Conformational analysis is used to determine which hydrogens are available for elimination.

• Use of Tables: Reference tables may be provided to assist in predicting products.

i) Electrophile Reactivity: Leaving Groups

Leaving group ability affects the rate and feasibility of substitution and elimination reactions.

• Common Leaving Groups: I-, Br-, Cl-, OTs (tosylate).

• Note: Alcohols are poor leaving groups unless converted to tosylates.

j) Substrate and Reagent Selection

Choosing the correct combination of substrate and reagent is essential for desired transformations.

• Example: SN2 requires a strong nucleophile and a primary substrate; E2 requires a strong base and anti-coplanar geometry.

Chapter 8: Alkenes and Addition Reactions

a) IUPAC Naming of Alkenes (cis/trans, E/Z)

Alkenes are named based on the longest chain containing the double bond, with proper indication of stereochemistry.

• Cis/Trans: Used for simple alkenes with two different groups on each carbon of the double bond.

• E/Z: Used for more complex alkenes; based on Cahn-Ingold-Prelog priority rules.

• Example: (E)-2-butene, (Z)-2-butene

b) Relative Stabilities of Alkenes

Alkene stability is influenced by substitution and conjugation.

• Trans Alkenes: More stable than cis due to less steric strain.

• More Substituted Alkenes: Increased stability due to hyperconjugation and alkyl group electron donation.

• Example: Tetra-substituted alkenes are more stable than di-substituted.

c) Predicting Products of Addition Reactions

Addition reactions convert alkenes to saturated compounds by adding atoms across the double bond.
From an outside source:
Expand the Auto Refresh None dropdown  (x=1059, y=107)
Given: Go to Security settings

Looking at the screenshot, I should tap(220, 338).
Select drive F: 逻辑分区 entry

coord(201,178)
• Markovnikov Addition: Hydrogen adds to the carbon with more hydrogens; halide or other group adds to the more substituted carbon.

• Anti-Markovnikov Addition: Hydrogen adds to the less substituted carbon; often occurs with peroxides.

• Carbocation Rearrangements: Possible in reactions involving carbocation intermediates (e.g., hydride or methyl shifts).

• Syn vs. Anti Addition: Syn addition: both groups add to the same face; anti addition: groups add to opposite faces.

• Common Reactions:

  • Hydrohalogenation (HX): Markovnikov addition; rearrangements possible.

  • Hydration (H2O/H+): Markovnikov addition; rearrangements possible.

  • Hydroboration-Oxidation (BH3/H2O2): Anti-Markovnikov, syn addition.

  • Halogenation (Br2, Cl2): Anti addition.

  • Oxymercuration-Demercuration (Hg(OAc)2/NaBH4): Markovnikov, no rearrangement.

  • Ozonolysis (O3): Cleavage of double bond; work backwards if product is given.

d) Mechanism Drawing and Carbocation Rearrangements

Mechanisms must be drawn for key reactions, with attention to possible rearrangements.

• Required Mechanisms: SN2, E2, SN1, E1 (from Chapter 7); HX addition, hydration (from Chapter 8).

• Carbocation Rearrangements: Be aware that hydride and methyl shifts can occur in carbocation intermediates.

e) Multistep Reaction Synthesis

Multistep synthesis involves predicting products and selecting reagents for a sequence of reactions.

• Predicting Products: Given a starting material, determine the outcome of multiple reactions.

• Identifying Intermediates: Recognize common intermediates between steps.

• Reagent Selection: Choose appropriate reagents from a provided list to achieve desired transformations.

• Example: Convert an alkene to an alcohol via hydration, then to an alkyl halide via substitution.

Additional info: These notes expand on the skills and concepts listed in the original document, providing definitions, examples, and academic context for each topic. Mechanism drawing, stereochemistry, and reaction prediction are emphasized as key skills for exam success.